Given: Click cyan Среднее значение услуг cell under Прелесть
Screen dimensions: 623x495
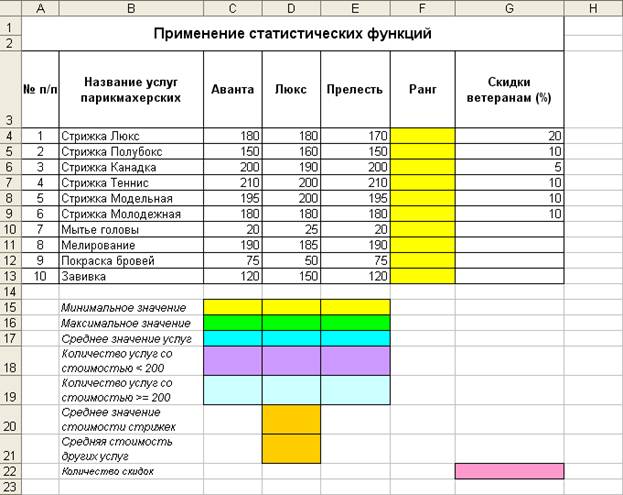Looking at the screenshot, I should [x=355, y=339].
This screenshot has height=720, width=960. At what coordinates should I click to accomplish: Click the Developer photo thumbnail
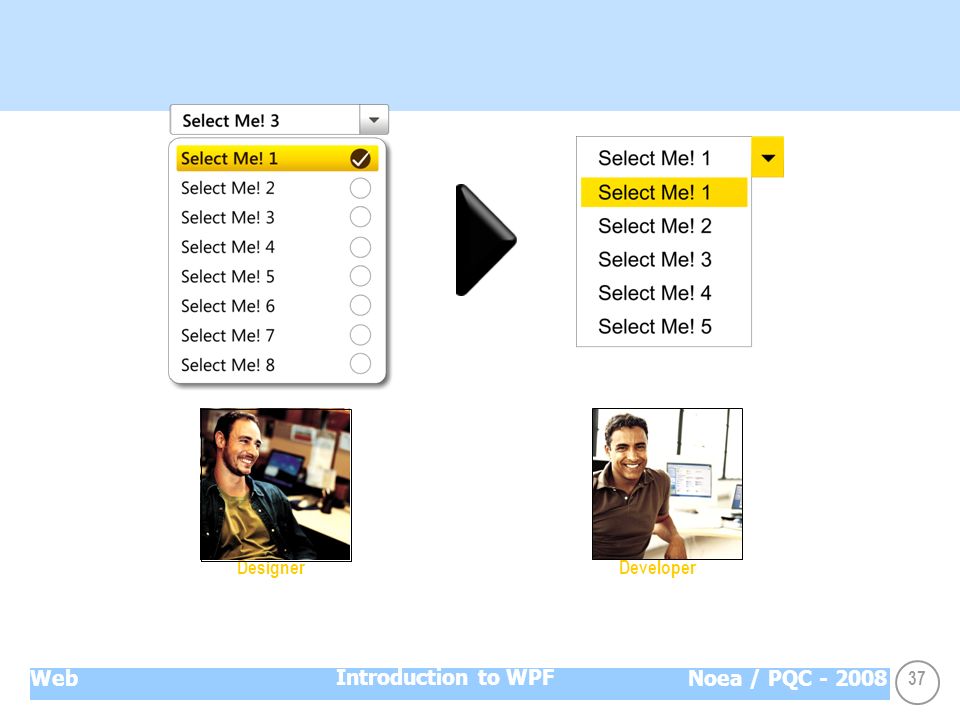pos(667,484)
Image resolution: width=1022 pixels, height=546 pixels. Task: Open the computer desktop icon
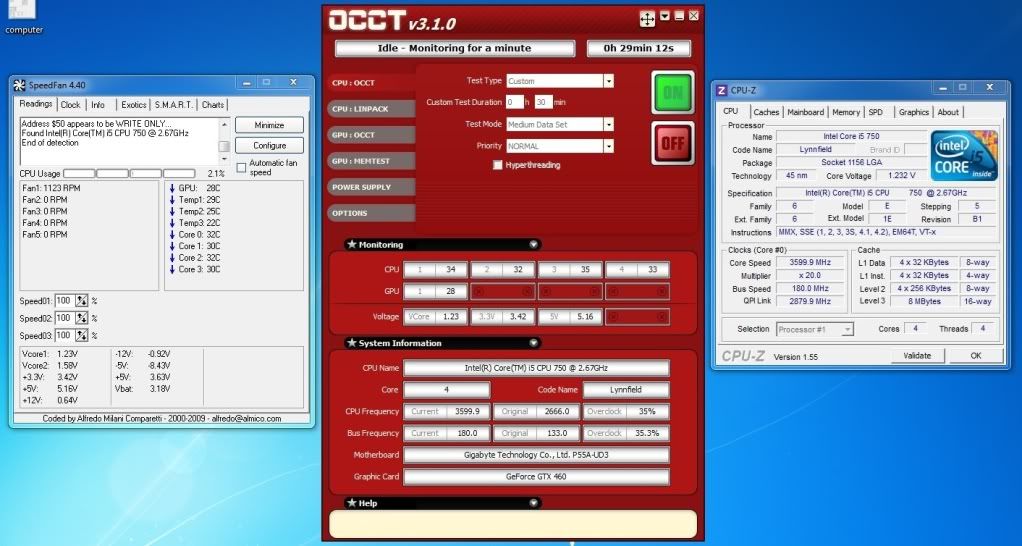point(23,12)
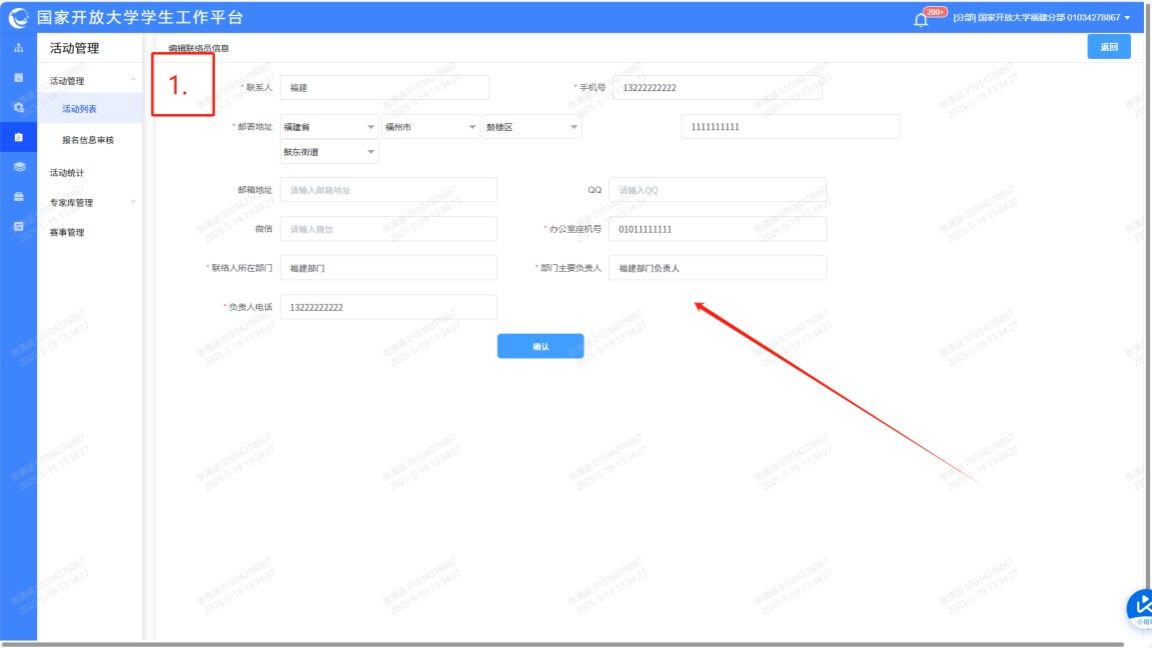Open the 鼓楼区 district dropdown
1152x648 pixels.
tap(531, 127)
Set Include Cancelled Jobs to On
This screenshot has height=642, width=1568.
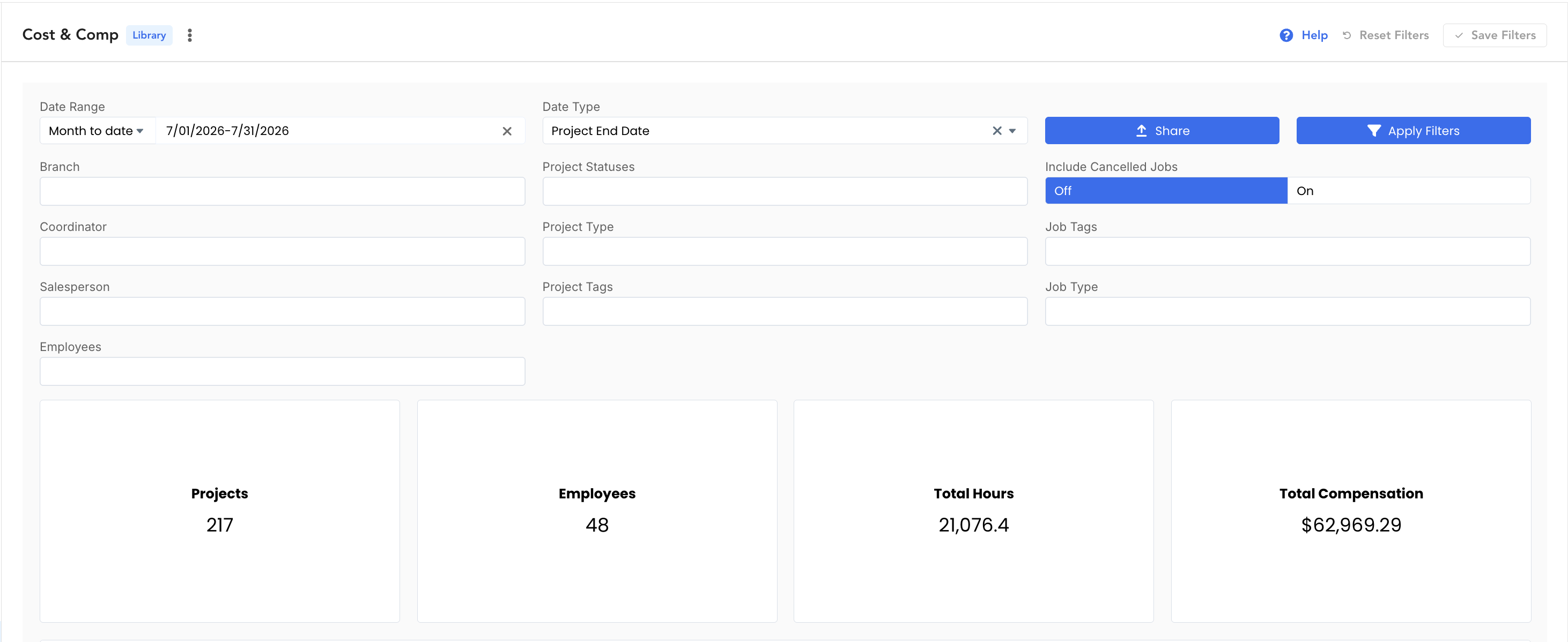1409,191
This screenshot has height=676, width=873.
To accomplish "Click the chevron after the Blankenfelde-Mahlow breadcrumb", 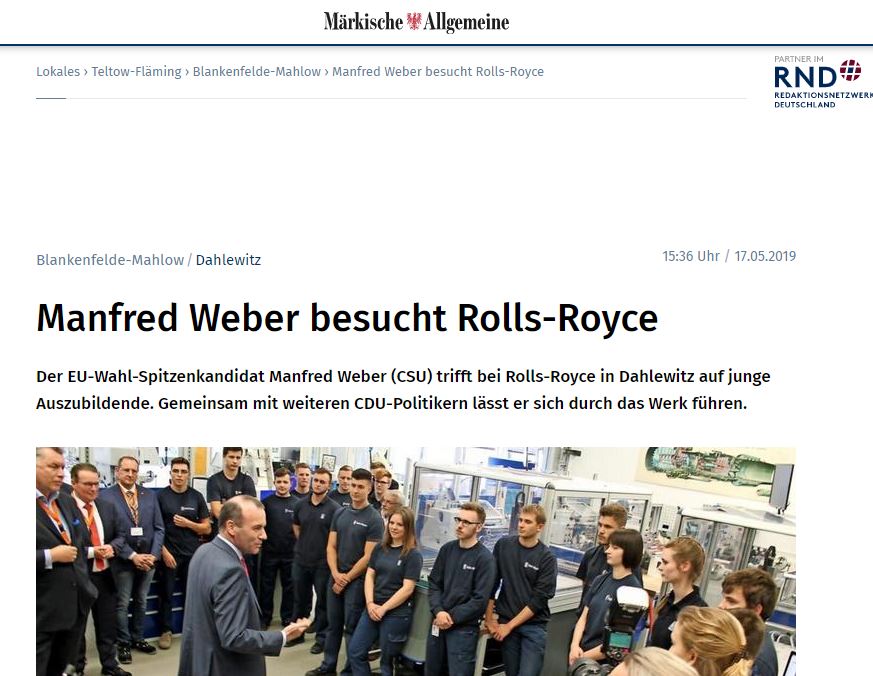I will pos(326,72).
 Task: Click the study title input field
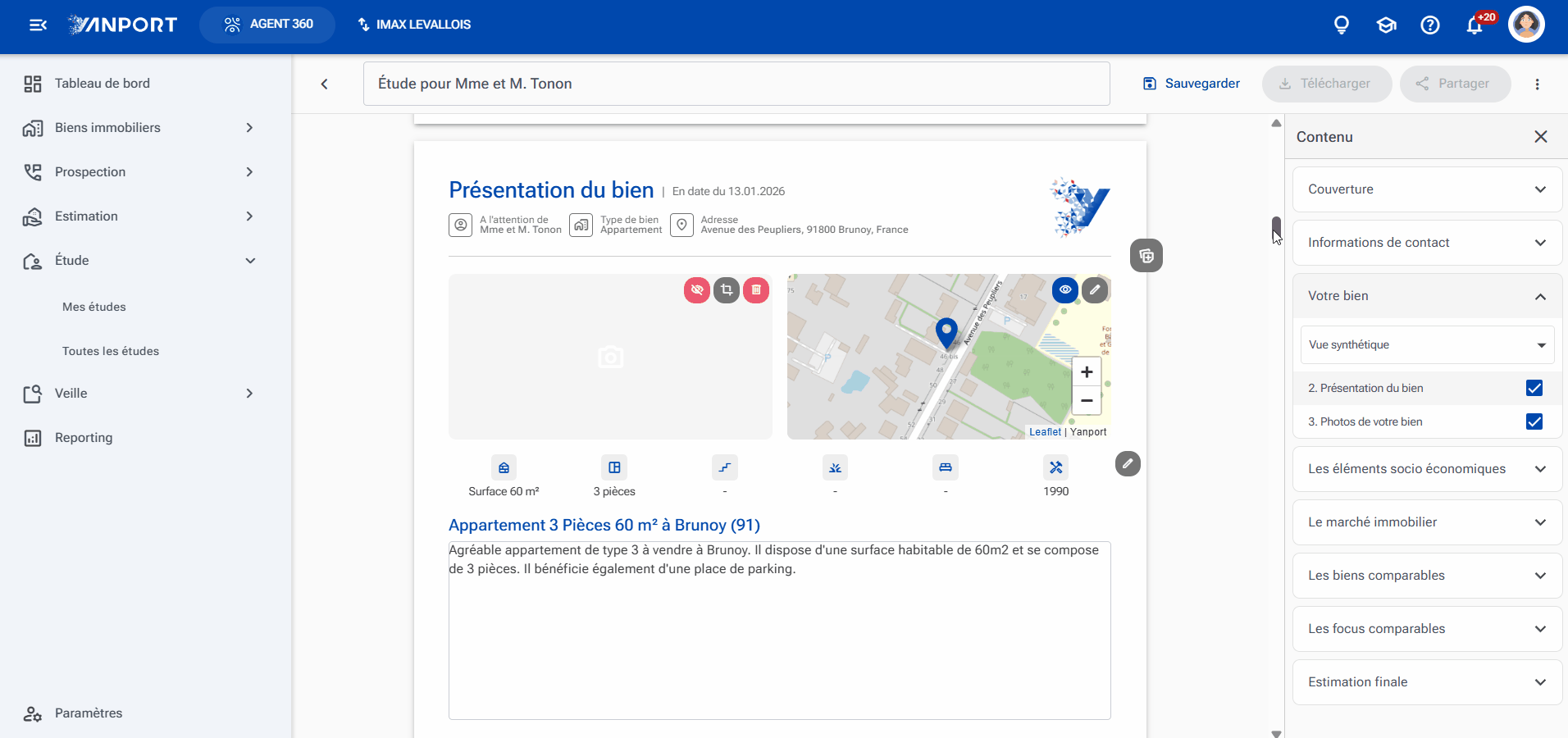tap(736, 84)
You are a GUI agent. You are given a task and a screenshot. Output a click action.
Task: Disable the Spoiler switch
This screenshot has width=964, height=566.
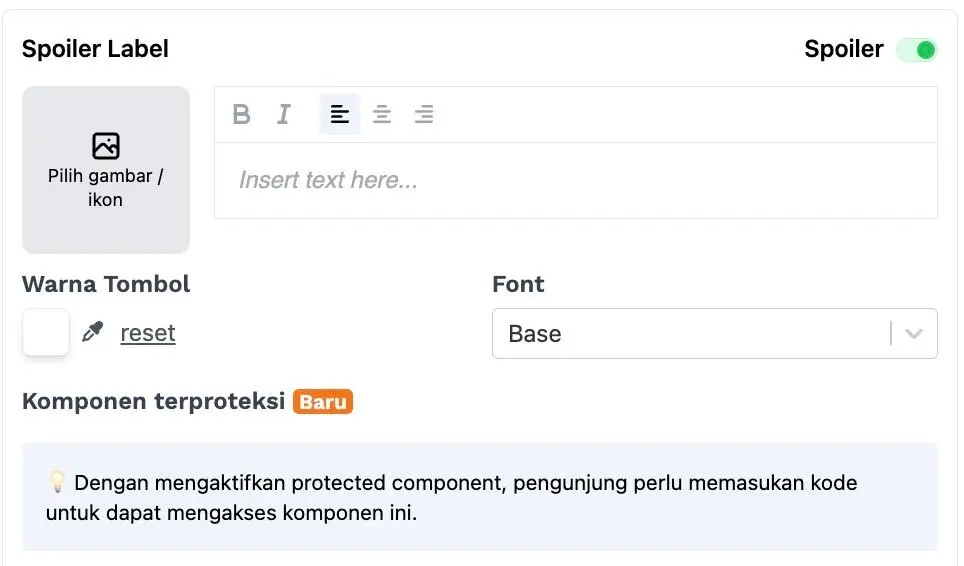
-*-
EXERCISE BRIEF
From the records above, give again only the part that opens with the line containing "This screenshot has height=720, width=960." and closes with the line containing "Set Include Cancelled Jobs to On". Keep both ends but drop the pictures.

SOLUTION FOR THIS TASK
This screenshot has height=720, width=960. At what coordinates should I click to accomplish: Click the Developer photo thumbnail
pos(667,484)
Image resolution: width=1022 pixels, height=546 pixels. Task: Open the computer desktop icon
point(23,12)
Open the 鼓楼区 district dropdown
1152x648 pixels.
tap(531, 127)
Set Include Cancelled Jobs to On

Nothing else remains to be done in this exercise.